Saturday 29 June
Though staid on the outside, the Bilbao Museum of Fine Arts
delivered where the Guggenheim didn’t. All subjective, I know.
The Museum had asked an author, Kirmen Uribe, to curate an exhibition of thirty-one rooms, one for each letter of the alphabet, including five Basque. He assigned each letter a theme, Art, Bilbao, Citizen and so on, then picked pieces – paintings, sculpture, film – to reflect the theme. From prehistory to contemporary art, it worked a treat.
‘Life’ contained this cheeky piece,
by Jaques Lipchitz, overseen,
by this Francis Bacon.
You get the idea.
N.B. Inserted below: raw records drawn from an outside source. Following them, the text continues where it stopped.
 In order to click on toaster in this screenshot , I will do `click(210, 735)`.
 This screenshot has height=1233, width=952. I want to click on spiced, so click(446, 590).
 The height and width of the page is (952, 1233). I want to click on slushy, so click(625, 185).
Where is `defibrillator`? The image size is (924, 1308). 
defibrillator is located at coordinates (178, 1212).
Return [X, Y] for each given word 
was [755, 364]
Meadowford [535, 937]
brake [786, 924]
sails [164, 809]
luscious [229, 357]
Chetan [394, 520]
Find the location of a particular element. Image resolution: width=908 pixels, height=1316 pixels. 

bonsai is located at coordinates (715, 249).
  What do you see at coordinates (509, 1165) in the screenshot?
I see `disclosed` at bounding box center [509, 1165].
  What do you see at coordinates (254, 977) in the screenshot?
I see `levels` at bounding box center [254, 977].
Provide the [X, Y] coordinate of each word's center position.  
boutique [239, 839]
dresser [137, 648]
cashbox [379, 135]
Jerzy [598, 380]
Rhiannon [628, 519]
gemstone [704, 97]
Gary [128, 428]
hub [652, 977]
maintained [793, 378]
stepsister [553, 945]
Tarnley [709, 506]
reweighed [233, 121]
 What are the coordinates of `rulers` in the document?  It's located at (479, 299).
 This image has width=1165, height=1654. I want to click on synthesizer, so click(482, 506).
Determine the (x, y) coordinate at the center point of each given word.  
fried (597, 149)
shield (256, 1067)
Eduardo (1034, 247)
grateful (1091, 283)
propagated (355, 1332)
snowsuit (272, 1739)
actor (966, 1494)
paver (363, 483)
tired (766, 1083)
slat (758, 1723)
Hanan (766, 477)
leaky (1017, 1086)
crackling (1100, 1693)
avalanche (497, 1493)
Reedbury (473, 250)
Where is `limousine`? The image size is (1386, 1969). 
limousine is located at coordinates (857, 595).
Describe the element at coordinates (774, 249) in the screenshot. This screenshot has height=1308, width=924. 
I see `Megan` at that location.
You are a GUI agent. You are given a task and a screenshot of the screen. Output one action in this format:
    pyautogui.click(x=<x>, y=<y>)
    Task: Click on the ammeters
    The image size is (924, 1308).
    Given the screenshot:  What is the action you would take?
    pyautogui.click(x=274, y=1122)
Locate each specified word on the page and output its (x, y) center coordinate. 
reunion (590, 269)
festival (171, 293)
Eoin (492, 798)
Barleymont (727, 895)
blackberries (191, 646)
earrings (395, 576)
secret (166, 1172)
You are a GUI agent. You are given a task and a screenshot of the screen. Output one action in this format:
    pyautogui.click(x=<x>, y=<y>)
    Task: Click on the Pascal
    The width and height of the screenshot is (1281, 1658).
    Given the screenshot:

There were other exhibitions of two Spanish artists which I enjoyed, plus guest pieces hanging around,
these by Juan Muñoz,
and this ‘Suicide’ by Andrés Nagel.
After the gallery, I headed for the old town,
its narrow streets quiet in places but busier elsewhere.
I ate lunch across the Ria, the Bilbao Estuary, from the Guggenheim,
photogenic as it is.
Bilbao lies in a steep sided valley and, for this, is known as el botxo, the hole. Crossing the Ria are many bridges, both road and pedestrian, and as roads reach for the areas up the hills, they cross roads following the estuary, and are in turn crossed by bridges, spiralling walkways, or have the tram subway or pedestrian underpasses running underneath. I’ve never seen a city so difficult to negotiate on so many levels, often operating as one way streets. It has made exploring ‘interesting’.
Bilbao is messy, but its layered history, parks, waterside walks and prominent culture reward the effort.